Montana PBS Director of Educational Services Chris Seifert will judge the competition and is also organizing a film crew of MSU students to help document the event and prepare an educational video clip.

The Bug Buffet will feature free samples of edible insect recipes prepared under the supervision of Amber Wivholm, MSU University Culinary Services assistant catering manager, Dustin Schreiner, University Culinary Services sanitarian, and Gordon.

Menu items will include new dishes and perennial favorites such as larval latkes, tropical smoothies, chirpy pizza, locust shish kebabs, Montana monster chirp cookies, pear-ant salad and Tenebrio dream bars.There will be an early presentation for local preschool students, as well as for high school students involved in the National Restaurant Association ProStart culinary program. Christine Lux, MSU professor in the Department of Health and Human Development, is spearheading a service-learning opportunity for MSU early childhood education students to prepare educational materials for the youngest Bug Buffet visitors.
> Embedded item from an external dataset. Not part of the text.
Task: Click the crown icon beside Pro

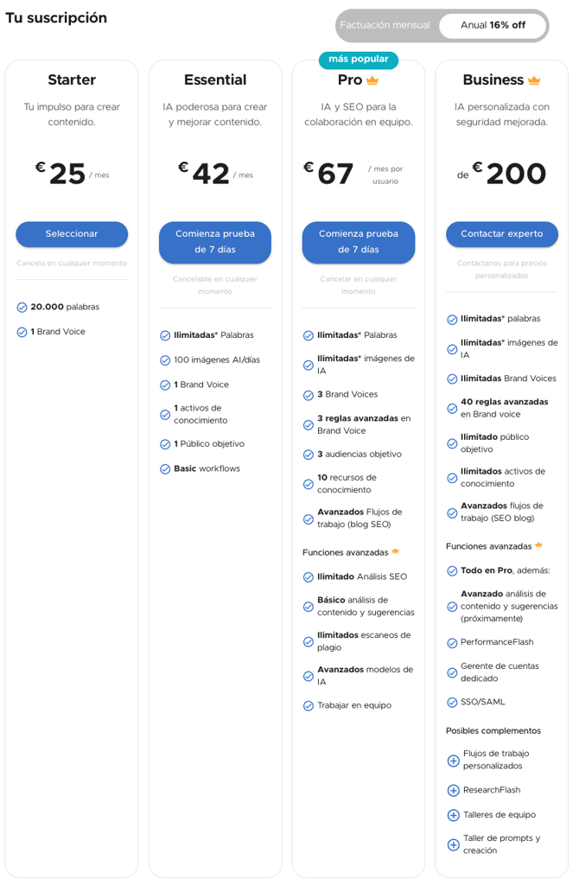Action: (x=372, y=80)
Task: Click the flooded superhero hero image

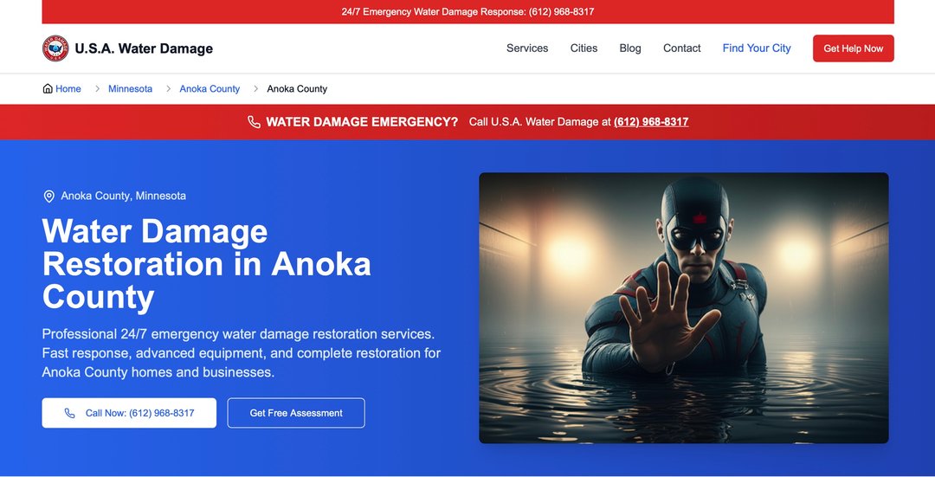Action: (683, 308)
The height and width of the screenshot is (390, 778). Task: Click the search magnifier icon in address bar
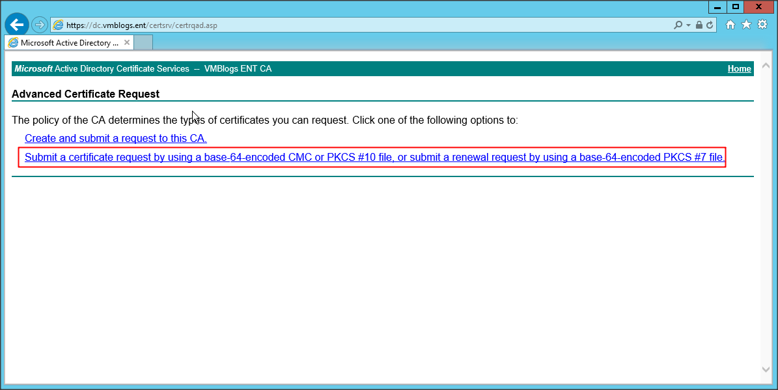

Also on the 20th, there will be a screening from 5-7 p.m. of the feature-length documentary “Bugs on the Menu” at the Procrastinator Theater. The film’s director, Ian Toews, was a featured speaker at the 2016 Bug Buffet.

On Feb. 21, MSU will host a free public educational workshop from 10:30 a.m. to noon at Cowboy Cricket Farms, owned by Kathy and James Rollins, both MSU students. Also, Wan-Yuan Kuo, a faculty member in MSU’s Department of Health and Human Development who specializes in food science and food technology, will host a free public educational workshop from 1-2 p.m. at the Bozeman Fish Technology Center. The fish hatchery uses advanced extrusion technology to create fish feed that includes insects.

For more information about the Cowboy Cricket Farms workshop, contact James Rollins at james@cowboycrickets.com. For more information on the fish technology workshop, contact Kuo at 406-994-3259 or wanyuan.kuo@montana.edu.

To register for either event or for more information, visit https://qtrial2014.az1.qualtrics.com/jfe/form/SV_enyuQIbksrS5MNL.Also on February 21, guest lecturers, including Valerie Stull, Ph.D. in Environment and Resources from the University of Wisconsin-Madison’s Nelson Institute for Environmental Studies, and Gordon will speak in a variety of student classes across campus.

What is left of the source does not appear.